Not happy with the way the UK government is handling cod fishing, the Blue Marine Foundation has taken it upon themselves to pressurise elected representatives in further restrictions on cod fishing.
Blue Marine says:
“The UK Government keeps ignoring the science and allowing fishing of already overfished cod populations around the UK. Now, three out of our five UK cod stocks are at risk of collapsing. The West of Scotland cod population has already declined by 92% since 1981 and cod off the south coast of Ireland is down by 89% since 1968.
“Blue Marine is launching a campaign to call on the UK Government to address the decline of Atlantic cod in British waters.
“We are asking the British public to sign a petition urging the Government to better manage near-collapsed cod populations around the British Isles and set sustainable catch limits which will allow stocks to recover.”
Cod stocks in the North Sea have been on the decline but fishermen have only seen a decline in the southern area, whereas cod stocks in the northern area of the North Sea have remained steady.
Cod stocks off the west coast of Scotland and the south coast of Ireland has declined also declined but fishermen and scientists believe the decline of the cod stock has more to do with global warming rather than overfishing. Global warming is driving cod stocks further into the northern hemisphere in search of colder waters, with more tropical species such as anchovy and Atlantic Bluefin tuna becoming more common as the shift in balance continues.
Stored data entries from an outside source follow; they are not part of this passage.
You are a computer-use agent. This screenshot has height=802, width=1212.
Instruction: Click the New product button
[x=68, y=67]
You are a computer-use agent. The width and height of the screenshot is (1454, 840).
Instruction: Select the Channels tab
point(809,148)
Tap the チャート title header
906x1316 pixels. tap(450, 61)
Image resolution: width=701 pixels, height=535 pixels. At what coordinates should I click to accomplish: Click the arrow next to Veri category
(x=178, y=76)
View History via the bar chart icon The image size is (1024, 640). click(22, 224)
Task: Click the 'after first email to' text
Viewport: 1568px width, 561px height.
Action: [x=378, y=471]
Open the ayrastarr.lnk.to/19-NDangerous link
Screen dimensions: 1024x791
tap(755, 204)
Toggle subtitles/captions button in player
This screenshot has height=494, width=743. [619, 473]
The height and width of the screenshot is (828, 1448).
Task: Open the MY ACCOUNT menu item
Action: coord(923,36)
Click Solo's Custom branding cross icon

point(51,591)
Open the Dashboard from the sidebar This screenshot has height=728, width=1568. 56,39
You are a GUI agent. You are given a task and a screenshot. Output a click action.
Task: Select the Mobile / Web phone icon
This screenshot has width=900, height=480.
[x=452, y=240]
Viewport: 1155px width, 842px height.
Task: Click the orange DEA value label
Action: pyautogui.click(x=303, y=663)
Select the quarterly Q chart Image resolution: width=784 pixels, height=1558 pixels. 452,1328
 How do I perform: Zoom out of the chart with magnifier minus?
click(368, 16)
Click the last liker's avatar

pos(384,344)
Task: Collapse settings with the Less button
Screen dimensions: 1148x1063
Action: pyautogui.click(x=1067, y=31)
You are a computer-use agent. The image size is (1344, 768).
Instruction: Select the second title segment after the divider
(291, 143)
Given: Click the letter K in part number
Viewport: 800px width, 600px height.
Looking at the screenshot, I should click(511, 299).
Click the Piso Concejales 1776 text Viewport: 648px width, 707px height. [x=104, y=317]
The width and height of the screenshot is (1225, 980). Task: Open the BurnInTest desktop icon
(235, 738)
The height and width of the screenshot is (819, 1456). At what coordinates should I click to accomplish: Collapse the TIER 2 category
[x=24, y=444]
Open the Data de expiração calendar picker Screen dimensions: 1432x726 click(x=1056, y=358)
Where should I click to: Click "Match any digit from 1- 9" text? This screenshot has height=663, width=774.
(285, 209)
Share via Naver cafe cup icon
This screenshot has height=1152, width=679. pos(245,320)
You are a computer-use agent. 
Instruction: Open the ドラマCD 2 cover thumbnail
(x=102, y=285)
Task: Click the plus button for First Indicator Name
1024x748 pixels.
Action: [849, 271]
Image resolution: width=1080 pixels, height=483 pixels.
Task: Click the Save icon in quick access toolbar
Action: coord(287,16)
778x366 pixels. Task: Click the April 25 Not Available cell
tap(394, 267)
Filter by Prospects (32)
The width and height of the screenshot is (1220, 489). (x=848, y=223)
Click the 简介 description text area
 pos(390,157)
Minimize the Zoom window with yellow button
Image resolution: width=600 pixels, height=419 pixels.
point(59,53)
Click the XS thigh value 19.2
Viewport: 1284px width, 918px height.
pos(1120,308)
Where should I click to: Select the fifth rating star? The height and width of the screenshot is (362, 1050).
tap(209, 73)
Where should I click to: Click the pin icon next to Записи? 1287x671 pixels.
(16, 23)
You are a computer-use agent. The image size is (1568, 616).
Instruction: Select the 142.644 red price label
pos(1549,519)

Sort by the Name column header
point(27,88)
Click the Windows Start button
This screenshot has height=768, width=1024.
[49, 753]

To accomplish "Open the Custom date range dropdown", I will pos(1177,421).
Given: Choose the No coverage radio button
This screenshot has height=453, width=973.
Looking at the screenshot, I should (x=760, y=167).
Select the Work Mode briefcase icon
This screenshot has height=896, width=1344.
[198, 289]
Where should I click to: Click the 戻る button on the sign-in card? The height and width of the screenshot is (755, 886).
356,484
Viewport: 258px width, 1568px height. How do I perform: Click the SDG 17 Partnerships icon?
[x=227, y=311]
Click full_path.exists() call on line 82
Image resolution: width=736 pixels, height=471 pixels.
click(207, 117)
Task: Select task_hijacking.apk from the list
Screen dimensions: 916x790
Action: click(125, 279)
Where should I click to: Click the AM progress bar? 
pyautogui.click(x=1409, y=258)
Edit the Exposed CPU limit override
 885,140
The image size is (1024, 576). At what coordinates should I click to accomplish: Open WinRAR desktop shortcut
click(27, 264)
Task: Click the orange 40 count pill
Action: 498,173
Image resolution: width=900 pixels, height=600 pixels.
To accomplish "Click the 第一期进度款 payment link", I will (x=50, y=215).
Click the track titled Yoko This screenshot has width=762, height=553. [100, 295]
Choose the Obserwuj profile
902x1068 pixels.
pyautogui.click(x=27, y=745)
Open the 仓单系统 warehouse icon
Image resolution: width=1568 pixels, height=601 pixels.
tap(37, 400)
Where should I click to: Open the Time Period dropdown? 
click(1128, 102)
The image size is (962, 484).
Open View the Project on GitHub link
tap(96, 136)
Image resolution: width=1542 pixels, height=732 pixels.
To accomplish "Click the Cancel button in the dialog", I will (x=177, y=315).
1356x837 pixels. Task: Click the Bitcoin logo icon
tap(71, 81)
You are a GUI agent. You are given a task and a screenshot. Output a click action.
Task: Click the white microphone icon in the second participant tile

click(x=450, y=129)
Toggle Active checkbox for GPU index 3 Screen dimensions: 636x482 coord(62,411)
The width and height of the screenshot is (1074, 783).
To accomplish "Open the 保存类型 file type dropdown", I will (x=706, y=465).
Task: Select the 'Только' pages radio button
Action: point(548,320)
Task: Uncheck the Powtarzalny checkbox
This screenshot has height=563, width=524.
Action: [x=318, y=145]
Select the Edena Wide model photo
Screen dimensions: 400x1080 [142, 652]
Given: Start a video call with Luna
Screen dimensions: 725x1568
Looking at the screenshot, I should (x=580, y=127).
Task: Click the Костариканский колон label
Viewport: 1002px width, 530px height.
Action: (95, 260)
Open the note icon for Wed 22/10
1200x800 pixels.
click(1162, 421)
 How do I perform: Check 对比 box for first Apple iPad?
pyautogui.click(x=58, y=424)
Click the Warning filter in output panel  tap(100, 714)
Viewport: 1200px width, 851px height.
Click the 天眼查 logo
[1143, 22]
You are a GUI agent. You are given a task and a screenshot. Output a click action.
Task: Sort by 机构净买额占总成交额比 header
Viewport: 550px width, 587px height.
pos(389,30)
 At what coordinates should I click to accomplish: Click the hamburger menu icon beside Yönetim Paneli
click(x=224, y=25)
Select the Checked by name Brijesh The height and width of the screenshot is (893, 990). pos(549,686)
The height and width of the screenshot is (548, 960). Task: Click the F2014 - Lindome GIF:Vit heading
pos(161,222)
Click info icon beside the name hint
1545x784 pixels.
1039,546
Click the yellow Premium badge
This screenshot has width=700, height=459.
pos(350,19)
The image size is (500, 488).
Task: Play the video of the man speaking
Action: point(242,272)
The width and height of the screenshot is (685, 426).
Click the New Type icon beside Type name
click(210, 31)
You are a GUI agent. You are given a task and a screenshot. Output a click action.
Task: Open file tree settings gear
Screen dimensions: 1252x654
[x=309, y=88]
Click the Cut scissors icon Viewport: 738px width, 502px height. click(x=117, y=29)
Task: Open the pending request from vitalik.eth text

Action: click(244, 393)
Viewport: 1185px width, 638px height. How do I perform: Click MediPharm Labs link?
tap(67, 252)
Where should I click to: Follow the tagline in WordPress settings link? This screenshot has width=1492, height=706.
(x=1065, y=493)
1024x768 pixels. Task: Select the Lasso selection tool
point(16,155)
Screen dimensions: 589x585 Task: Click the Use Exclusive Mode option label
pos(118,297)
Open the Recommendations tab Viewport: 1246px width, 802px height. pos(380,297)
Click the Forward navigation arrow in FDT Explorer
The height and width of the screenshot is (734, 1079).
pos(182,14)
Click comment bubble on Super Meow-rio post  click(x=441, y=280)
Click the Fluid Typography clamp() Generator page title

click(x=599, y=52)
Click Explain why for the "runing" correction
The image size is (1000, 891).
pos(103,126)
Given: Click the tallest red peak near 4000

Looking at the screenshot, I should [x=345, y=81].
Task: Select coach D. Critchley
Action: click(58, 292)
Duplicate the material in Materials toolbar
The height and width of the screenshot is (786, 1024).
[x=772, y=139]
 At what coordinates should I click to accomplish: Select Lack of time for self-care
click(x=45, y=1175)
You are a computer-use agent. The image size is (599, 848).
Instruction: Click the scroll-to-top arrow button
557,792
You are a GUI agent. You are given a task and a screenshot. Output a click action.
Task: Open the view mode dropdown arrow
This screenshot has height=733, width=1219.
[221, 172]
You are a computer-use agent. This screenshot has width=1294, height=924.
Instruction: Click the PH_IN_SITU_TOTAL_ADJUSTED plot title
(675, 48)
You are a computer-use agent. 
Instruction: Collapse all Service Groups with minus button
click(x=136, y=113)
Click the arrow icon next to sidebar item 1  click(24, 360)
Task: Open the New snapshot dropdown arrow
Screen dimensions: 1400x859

Cod stocks in colder northern waters remain unaffected by global warming but it is inevitable that at some point they will also become victim to the warming atmosphere.
Cod, as a bycatch has become a choke species to fishing vessels in mixed fisheries who hit their total allowable catch (TAC), meaning that they are unable to catch the rest of their quota for other species they are allowed to fish. Any further restrictions on cod would send boats out of business. If the UK government would listen to such a call it would be serious for the UK whitefish fleet.
Barrie Deas from the National Federation of Fishermen’s Organisation (NFFO) deemed the petition unnecessary. He told The Fishing Daily:
“My understanding is that the scientific view is that the distribution of cod in UK waters is moving northwards by 12km per year, probably as a result of warming sea water temperatures. Cod is at the limit of its geographical extent in UK waters.
“Against this background, this campaign seems particularly pointless.
“TAC decisions have closely followed ICES advice, although tempered by the need to factor in that cod in UK waters is caught in mixed fisheries. Most of the cod consumed in the UK has always come from the large northern cod stocks at Iceland and the Barents Sea. These stocks have generally been doing well in recent years so there should be no implications for consumers.”